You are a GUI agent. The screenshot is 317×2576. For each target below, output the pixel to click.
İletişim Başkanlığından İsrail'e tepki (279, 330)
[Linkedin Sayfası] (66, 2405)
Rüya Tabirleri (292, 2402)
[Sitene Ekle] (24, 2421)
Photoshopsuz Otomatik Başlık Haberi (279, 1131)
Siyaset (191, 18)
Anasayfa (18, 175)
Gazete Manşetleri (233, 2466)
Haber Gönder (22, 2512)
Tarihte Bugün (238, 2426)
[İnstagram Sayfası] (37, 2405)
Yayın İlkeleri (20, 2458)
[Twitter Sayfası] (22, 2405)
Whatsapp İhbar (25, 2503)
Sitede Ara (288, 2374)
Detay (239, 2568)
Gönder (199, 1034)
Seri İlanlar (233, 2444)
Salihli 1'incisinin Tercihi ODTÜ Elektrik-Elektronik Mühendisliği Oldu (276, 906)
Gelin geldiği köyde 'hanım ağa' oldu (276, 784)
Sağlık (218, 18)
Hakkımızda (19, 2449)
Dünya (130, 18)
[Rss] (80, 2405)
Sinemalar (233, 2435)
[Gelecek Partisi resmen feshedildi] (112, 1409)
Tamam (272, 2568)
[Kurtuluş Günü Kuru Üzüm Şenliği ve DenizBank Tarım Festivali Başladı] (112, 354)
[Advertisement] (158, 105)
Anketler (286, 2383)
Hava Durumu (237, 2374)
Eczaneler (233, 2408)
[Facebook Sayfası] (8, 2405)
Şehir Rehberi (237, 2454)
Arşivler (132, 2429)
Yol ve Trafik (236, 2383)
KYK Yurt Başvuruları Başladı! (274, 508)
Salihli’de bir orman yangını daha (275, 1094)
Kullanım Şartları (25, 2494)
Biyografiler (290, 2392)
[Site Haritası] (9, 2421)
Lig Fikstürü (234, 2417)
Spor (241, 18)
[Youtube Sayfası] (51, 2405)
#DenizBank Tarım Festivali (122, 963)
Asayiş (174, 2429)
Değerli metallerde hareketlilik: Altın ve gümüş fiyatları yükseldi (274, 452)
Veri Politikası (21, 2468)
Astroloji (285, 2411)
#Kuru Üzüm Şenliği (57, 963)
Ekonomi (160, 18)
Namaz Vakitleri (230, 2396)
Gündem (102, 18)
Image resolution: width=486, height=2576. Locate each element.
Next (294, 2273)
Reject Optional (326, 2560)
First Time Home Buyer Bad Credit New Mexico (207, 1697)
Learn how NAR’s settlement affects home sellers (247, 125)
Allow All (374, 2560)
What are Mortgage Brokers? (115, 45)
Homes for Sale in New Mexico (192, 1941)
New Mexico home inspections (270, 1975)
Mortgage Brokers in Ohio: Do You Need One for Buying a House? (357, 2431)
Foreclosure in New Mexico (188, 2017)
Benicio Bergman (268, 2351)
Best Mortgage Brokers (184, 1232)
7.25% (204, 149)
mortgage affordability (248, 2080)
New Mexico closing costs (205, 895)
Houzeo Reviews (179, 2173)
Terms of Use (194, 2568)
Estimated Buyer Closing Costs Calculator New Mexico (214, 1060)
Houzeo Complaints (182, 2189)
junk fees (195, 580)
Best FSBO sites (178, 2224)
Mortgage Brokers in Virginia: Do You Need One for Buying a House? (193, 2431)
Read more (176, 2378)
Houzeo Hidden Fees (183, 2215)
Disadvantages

○ ○ ○ ○ ○

Every entry needs to be copied again, word for word.

You are a GUI agent. The screenshot is 317×2576. For each target below, output the pixel to click.
İletişim Başkanlığından İsrail'e tepki (279, 330)
[Linkedin Sayfası] (66, 2405)
Rüya Tabirleri (292, 2402)
[Sitene Ekle] (24, 2421)
Photoshopsuz Otomatik Başlık Haberi (279, 1131)
Siyaset (191, 18)
Anasayfa (18, 175)
Gazete Manşetleri (233, 2466)
Haber Gönder (22, 2512)
Tarihte Bugün (238, 2426)
[İnstagram Sayfası] (37, 2405)
Yayın İlkeleri (20, 2458)
[Twitter Sayfası] (22, 2405)
Whatsapp İhbar (25, 2503)
Sitede Ara (288, 2374)
Detay (239, 2568)
Gönder (199, 1034)
Seri İlanlar (233, 2444)
Salihli 1'incisinin Tercihi ODTÜ Elektrik-Elektronik Mühendisliği Oldu (276, 906)
Gelin geldiği köyde 'hanım ağa' oldu (276, 784)
Sağlık (218, 18)
Hakkımızda (19, 2449)
Dünya (130, 18)
[Rss] (80, 2405)
Sinemalar (233, 2435)
[Gelecek Partisi resmen feshedildi] (112, 1409)
Tamam (272, 2568)
[Kurtuluş Günü Kuru Üzüm Şenliği ve DenizBank Tarım Festivali Başladı] (112, 354)
[Advertisement] (158, 105)
Anketler (286, 2383)
Hava Durumu (237, 2374)
Eczaneler (233, 2408)
[Facebook Sayfası] (8, 2405)
Şehir Rehberi (237, 2454)
Arşivler (132, 2429)
Yol ve Trafik (236, 2383)
KYK Yurt Başvuruları Başladı! (274, 508)
Salihli’de bir orman yangını daha (275, 1094)
Kullanım Şartları (25, 2494)
Biyografiler (290, 2392)
[Site Haritası] (9, 2421)
Lig Fikstürü (234, 2417)
Spor (241, 18)
[Youtube Sayfası] (51, 2405)
#DenizBank Tarım Festivali (122, 963)
Asayiş (174, 2429)
Değerli metallerde hareketlilik: Altın ve gümüş fiyatları yükseldi (274, 452)
Veri Politikası (21, 2468)
Astroloji (285, 2411)
#Kuru Üzüm Şenliği (57, 963)
Ekonomi (160, 18)
Namaz Vakitleri (230, 2396)
Gündem (102, 18)
Image resolution: width=486, height=2576. Locate each element.
Next (294, 2273)
Reject Optional (326, 2560)
First Time Home Buyer Bad Credit New Mexico (207, 1697)
Learn how NAR’s settlement affects home sellers (247, 125)
Allow All (374, 2560)
What are Mortgage Brokers? (115, 45)
Homes for Sale in New Mexico (192, 1941)
New Mexico home inspections (270, 1975)
Mortgage Brokers in Ohio: Do You Need One for Buying a House? (357, 2431)
Foreclosure in New Mexico (188, 2017)
Benicio Bergman (268, 2351)
Best Mortgage Brokers (184, 1232)
7.25% (204, 149)
mortgage affordability (248, 2080)
New Mexico closing costs (205, 895)
Houzeo Reviews (179, 2173)
Terms of Use (194, 2568)
Estimated Buyer Closing Costs Calculator New Mexico (214, 1060)
Houzeo Complaints (182, 2189)
junk fees (195, 580)
Best FSBO sites (178, 2224)
Mortgage Brokers in Virginia: Do You Need One for Buying a House? (193, 2431)
Read more (176, 2378)
Houzeo Hidden Fees (183, 2215)
Disadvantages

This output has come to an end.